BEGIN PAGE TEXT
Artificial intelligence brought the late Steve Jobs back from the dead for a fabricated interview with Joe Rogan that focuses on the Apple founder’s religious beliefs, success and experience while taking lysergic acid diethylamide (LSD).
The nearly 20-minute discussion, featured on Podcast.ai, was generated with text-to-voice software that used previous recordings of both to create a coherent and cohesive interaction.
The podcast host opens the discussion by praising Jobs for his innovations before likening him to Patrick Swayze in the movie ‘Ghost’ and calling Jobs ‘a memory from the past’ – then the pair dive into a deeper conversation.
The late Apple founder recalls the time he took LSD and how it was a ‘profound experience for him’ in which Rogan then asks Jobs what he learned from taking the elicit drug.
‘It reinforced my sense of what was important. Just love, feel love for each other, awe and respect for life, love, and connection with people,’ Jobs’ AI-generated voice said.
Apple’s found, Steve Jobs, was brought back to life to do an interview with Joe Rogan. The nearly 20-minute conversation was fabricated, but played out as if the pair were sitting together and talking in a studio somewhere
Jobs died on October 5, 2011 from pancreatic cancer. He was 56 years old.
But thanks to AI, the Apple founder has been revived to speak on the Joe Rogan Experience podcast – although both were created by software.
‘I am fascinated by him and I hope you will be too,’ the AI-generated Rogan said during the clip.
Jobs chimes in saying ‘good to see you buddy. It has been a long time since I have been on the show. I miss this.’ However, he was never a guest on the Joe Rogan Experience.
END PAGE TEXT
BEGIN GIVEN RECORDS
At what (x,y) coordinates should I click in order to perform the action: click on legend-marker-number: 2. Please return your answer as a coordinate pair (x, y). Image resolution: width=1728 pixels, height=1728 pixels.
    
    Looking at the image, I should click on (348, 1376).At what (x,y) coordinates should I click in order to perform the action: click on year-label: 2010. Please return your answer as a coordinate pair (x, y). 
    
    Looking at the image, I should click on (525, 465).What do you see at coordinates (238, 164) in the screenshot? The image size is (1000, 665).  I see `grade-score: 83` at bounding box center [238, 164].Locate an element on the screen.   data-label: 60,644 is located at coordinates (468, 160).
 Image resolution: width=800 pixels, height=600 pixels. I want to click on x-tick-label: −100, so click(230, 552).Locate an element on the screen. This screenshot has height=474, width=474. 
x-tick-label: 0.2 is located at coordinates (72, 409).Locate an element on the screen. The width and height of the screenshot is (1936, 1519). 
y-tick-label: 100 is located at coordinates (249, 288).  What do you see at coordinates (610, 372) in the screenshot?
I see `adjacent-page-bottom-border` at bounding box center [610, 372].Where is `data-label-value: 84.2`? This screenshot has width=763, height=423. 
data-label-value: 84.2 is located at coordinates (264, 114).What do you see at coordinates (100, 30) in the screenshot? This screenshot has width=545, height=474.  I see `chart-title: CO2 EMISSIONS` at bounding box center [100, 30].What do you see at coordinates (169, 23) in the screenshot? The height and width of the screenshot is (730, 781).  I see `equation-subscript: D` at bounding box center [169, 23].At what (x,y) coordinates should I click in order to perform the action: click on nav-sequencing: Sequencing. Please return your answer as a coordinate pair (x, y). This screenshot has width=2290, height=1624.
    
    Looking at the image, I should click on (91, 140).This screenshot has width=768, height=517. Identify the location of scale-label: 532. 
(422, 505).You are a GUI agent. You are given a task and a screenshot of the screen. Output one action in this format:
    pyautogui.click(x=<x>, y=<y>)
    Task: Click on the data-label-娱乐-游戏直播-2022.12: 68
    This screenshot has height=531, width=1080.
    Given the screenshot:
END GIVEN RECORDS
◆ DIRECTIONS:
**1)** In the Steve Jobs article, on what date did Jobs die?
**2)** Reproduce the Steve Jobs article from "Apple’s found, Steve" up to and including "created by software.".
**3)** Check each statement against the Steve Jobs article and say whether it agrees: (a) Jobs was 56 when he died. (b) Jobs had once been a guest on the Joe Rogan Experience. (c) The discussion was featured on Podcast.ai. Answer yes or no for each, and quote the words that decide it.
You won't need the records for anything here.

◆ RESPONSES PER TASK:
**1)** October 5, 2011

**2)**
Apple’s found, Steve Jobs, was brought back to life to do an interview with Joe Rogan. The nearly 20-minute conversation was fabricated, but played out as if the pair were sitting together and talking in a studio somewhere
Jobs died on October 5, 2011 from pancreatic cancer. He was 56 years old.
But thanks to AI, the Apple founder has been revived to speak on the Joe Rogan Experience podcast – although both were created by software.

**3)**
(a) Yes: "He was 56 years old."
(b) No: "However, he was never a guest on the Joe Rogan Experience."
(c) Yes: "featured on Podcast.ai"